Wednesday, June 28, 2006

Limits

It's funny how having someone in your life could be one of the best things and the worst things at the same time. As someone who came to accept the fact that they were indeed a bonafide single who could never land themself a lad, I find accomodating my life to fit someone else in it interesting...sometimes in a bad way and sometimes in an exciting way. Prior to any experience with the other sex, I was always told that being in a relationship meant time and commitment to make things work. But now I'm asking, how far should you work at things and commit before you realize it can't be worked at anymore?

We all go into relationships with expectations and hopes for something that might actually be real. Sure, real can be scary but isn't that what dating is all about? Trying to find that real connection? Anyhow, no one can meet our mold 100% but how far of a deviation from the ideal should we accept? There should be a statistical manual out there that allows you to calculate acceptable standard deviations from the mean in order to sum up if the lad is really worth it or not. Granted, boys can't be equated into a number, but wouldn't that make things so much easier? For instance, let's say my mean is 100 (a bloke who has good manners, stable career, good family, and is willing to put up with this -ME), but I will accept deviations of up to 20. On the lower end an 80 (bloke who I don't have to support, is willing to put up with my tantrums, and has siblings who will not bother me or none at all) or the upper end, which all us girls would prefer Mr. 120 (aka Prince Charming). It's just sad Prince Charming doesn't exactly come around knocking on every female's door, sure would bring a new meaning to "falling right into your lap" now wouldn't it?

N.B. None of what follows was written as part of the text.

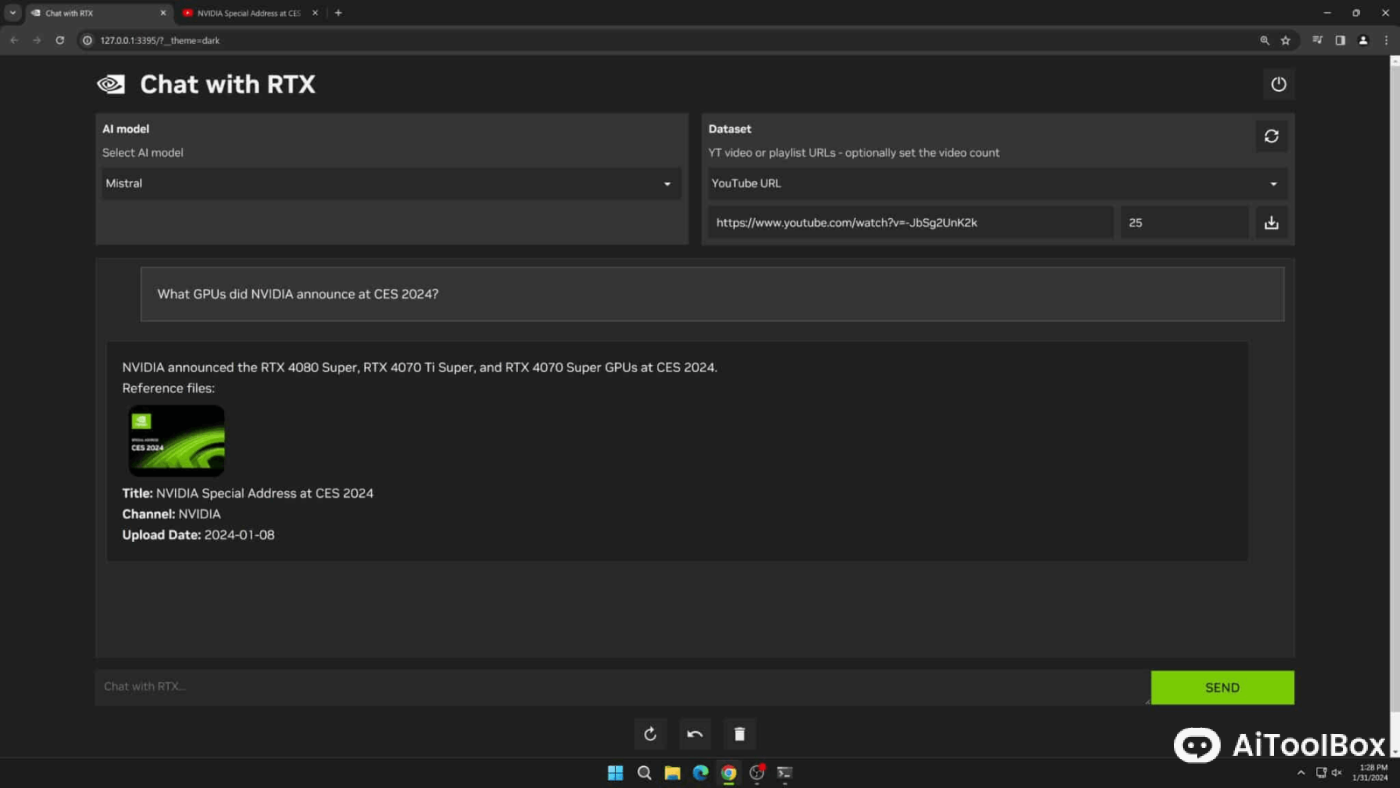Regenerate the last response
Image resolution: width=1400 pixels, height=788 pixels.
(649, 733)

In a relationship there are more than 2 people. I don't know why no one ever told me that before. Everyone should really come with a warning sign. *Warning: I have baggage; a nagging mother, a crazy father and household full of siblings* Now this warning is of course a combination of my should be warning sign and my "friend's". I still don't use the word boyfriend, it's so strange to me. Our lives emcompass not only the person we're currently in a relationship with but our family and friends. Birds of a feather flock together - but how alike are these birds? Can one bird not stray away from the other? It is important to get along with not only the person you're with but also the people in their lives. However, what if they aren't the type of people you thought they'd be or not what you prefer? How many points do we take off for that? 80 starts to look like a really high number now.

As someone with friends who have western manners and understands the ways of social etiquette, it's only started to dawn on me that not everyone acts the same way in the same situation. Different cultures emphasize different things. This I've learned from being with someone of a different culture - born and raised differently. I've never really thought of running into problems such as how people should treat you as the new girlfriend, always took it for granted that everyone would act as I would expect. Not the parents since they're from the old country as are mine, but friends and siblings if they had any. I'm running into problems and don't know what to do since all the rules of how to act have been broken in my book. I don't know how I should act! Now how much of this should be reflected upon the person I'm with? It's not his fault, it's not a fault, it's just a matter conflicts between two classes/worlds/ cultures? Not saying that any is better than the other. But how much should I push to make things work when our social circles are completely different; is love the only thing you need; and how much should we worry about these things?

I care and so I work try to make things work. I just hope I'll know the limits when and if I reach them.